What’s so wrong with ditching ‘happily ever after’?
The problem is that “happily ever after” is a fantasy of forever that depends on unrealistic notions of complete stasis within a marriage. It’s still commonly reinforced in rom-coms and related TV shows (like the original SATC), but it doesn’t account for feelings that evolve over time or acknowledge that change is one of life’s only constants.
Of course, one need only look at how common divorce is to confirm this is true. There is a lot of misunderstanding around the term “divorce rate,” which refers only to the annual rate of divorce in a given place and not to how many marriages ultimately end in divorce.
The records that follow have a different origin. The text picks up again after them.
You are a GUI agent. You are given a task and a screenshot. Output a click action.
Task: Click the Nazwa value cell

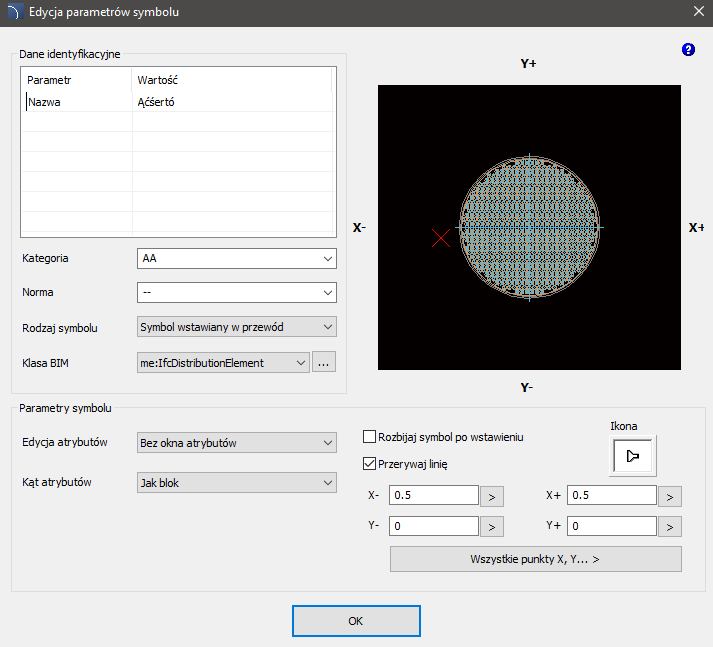click(234, 101)
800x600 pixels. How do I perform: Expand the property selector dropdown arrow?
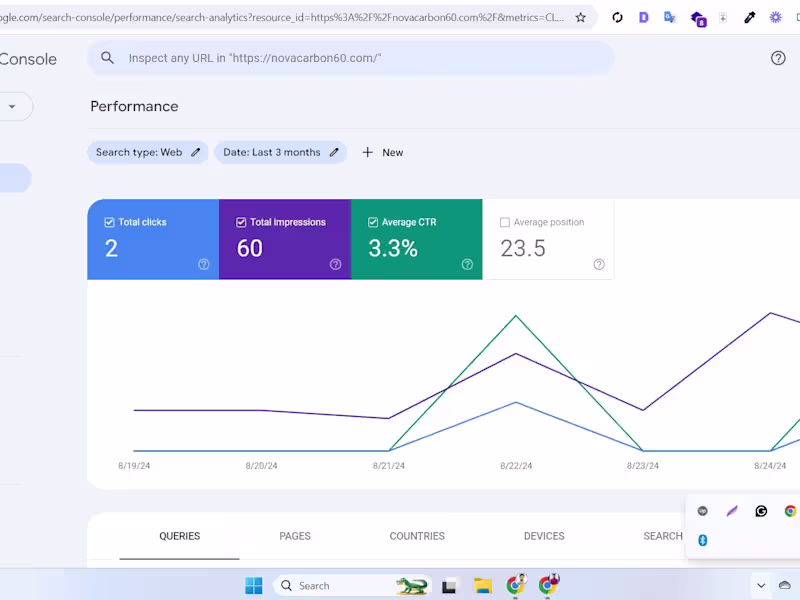(x=12, y=106)
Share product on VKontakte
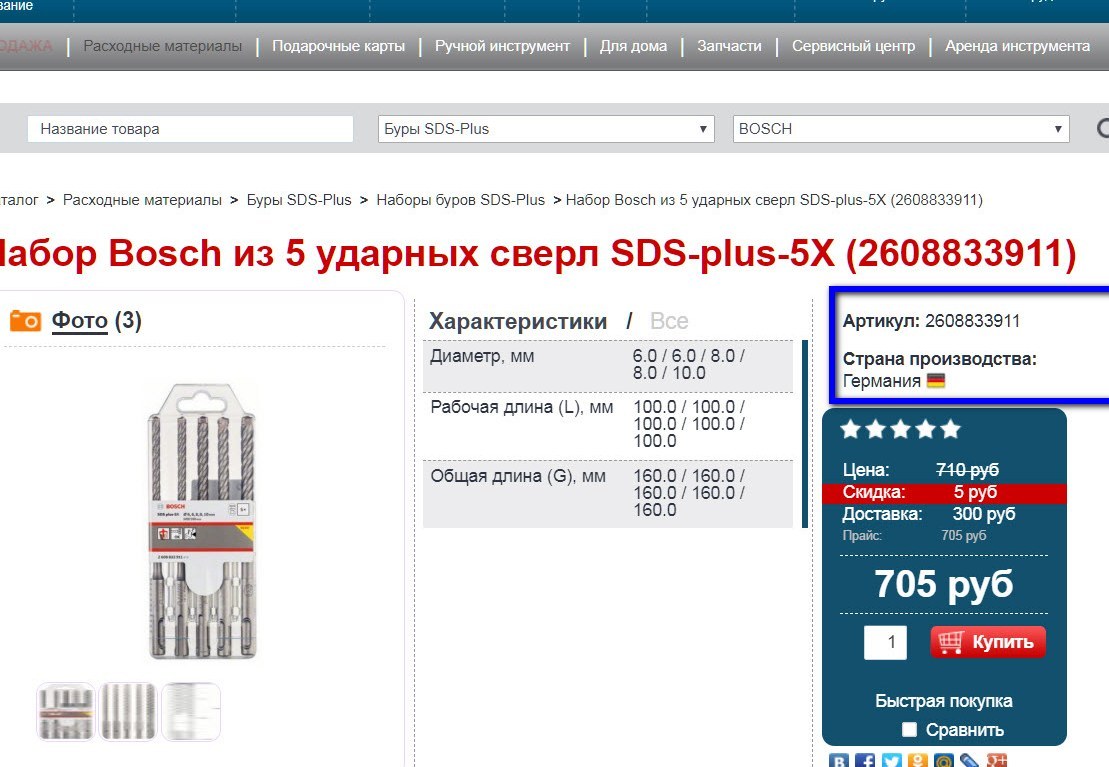This screenshot has width=1109, height=767. (840, 762)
It makes complete sense to me, as someone who has been married for 13 years, that Miranda and Steve could have grown apart, stopped having sex and begun to want different things. It’s clear that Miranda still loves Steve but, as she told Carrie, she wants more from her romantic relationships, while Steve seems content with the status quo.
My views are also certainly colored by the fact that I was a child of divorce. In fact, I have no memories of my parents as a couple and it’s difficult for me to imagine them as such. I never believed in “happily ever after” and never assumed my own marriage would last forever. I still don’t, and admit to being surprised by our longevity!
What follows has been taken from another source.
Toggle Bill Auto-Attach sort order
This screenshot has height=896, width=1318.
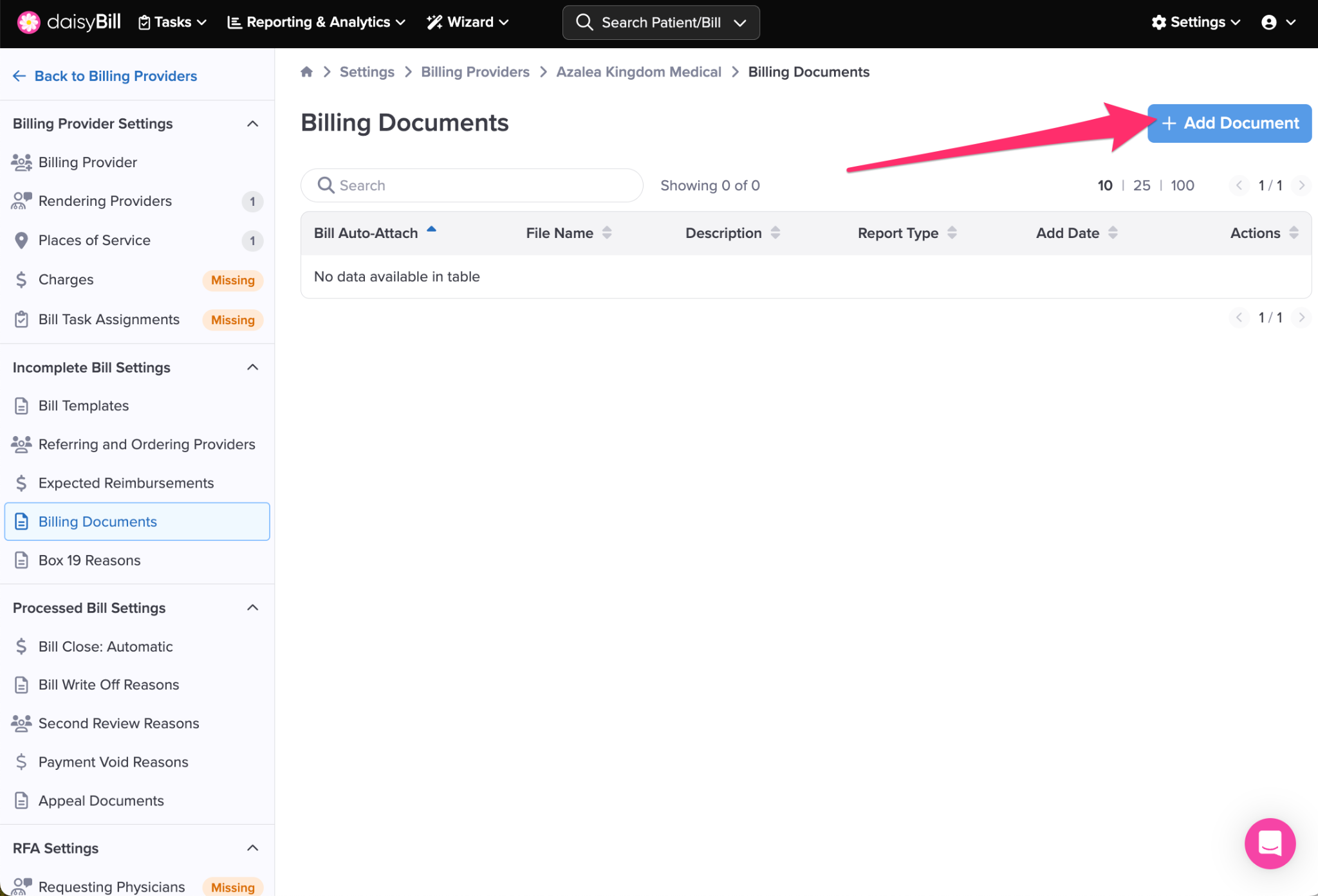(431, 230)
But marriage is hard and filled with ups and downs, and that’s even before kids come into the picture. I make a regular calculation about whether the good outweighs the bad, and the balance shifts over time. And if the outcome is ever divorce, that won’t mean the marriage wasn’t worth having.
Seeing more of my own peers get divorced in recent years has reinforced for me that although not free from pain, divorce can be a positive development, particularly for women who don’t feel fulfilled in their partnerships. This is why, whenever I know a friend really wanted out of their marriage, I congratulate them on their divorce; I don’t assume any announcement of divorce is necessarily a sad one.
Say what you want, this show is turning sex and gender upside down
Both of these actors have intimate experience with the storyline they’re portraying — which makes the negative public reaction to it that much more disappointing to me. As a bisexual woman (who, unlike Miranda, came out before I was married), I loved Miranda and Che’s sex scene — it felt amazing to see two non-male, queer actors having sex on a high-profile show.
While I agree with many fans that Steve has been sidelined in “And Just Like That” and that he comes off as kind of an “old fart” — especially because in “Sex and the City,” he was an ardent lover — I also saw Steve’s lack of interest in sex as a refreshing challenge of a gendered stereotype.
As we move toward the season finale of “And Just Like That,” I suspect Miranda’s about to have a rude awakening about the fact that Che is not interested in monogamy. I did wonder why Miranda never considered asking Steve about the possibility of an open marriage before jumping to divorce; after all, Che mistakenly assumed Miranda was engaging in ethical non-monogamy.
But there’s no turning back with Steve now, and it will be interesting to see how Miranda reflects on her decision once things likely flame out with Che. I can only hope that the writers, following Miranda’s confession about how unhappy she had been for years, will not have her run back to Steve to try and get him back.
In a larger sense, we should remember that fictitious couples theoretically live on after the end of the movie or show. Perhaps if we got reboots of the most beloved rom-coms (like one of my all-time favorite movies, “When Harry Met Sally,” or a recent show like “Insecure”), we’d find our favorite couples in similar predicaments as Miranda and Steve.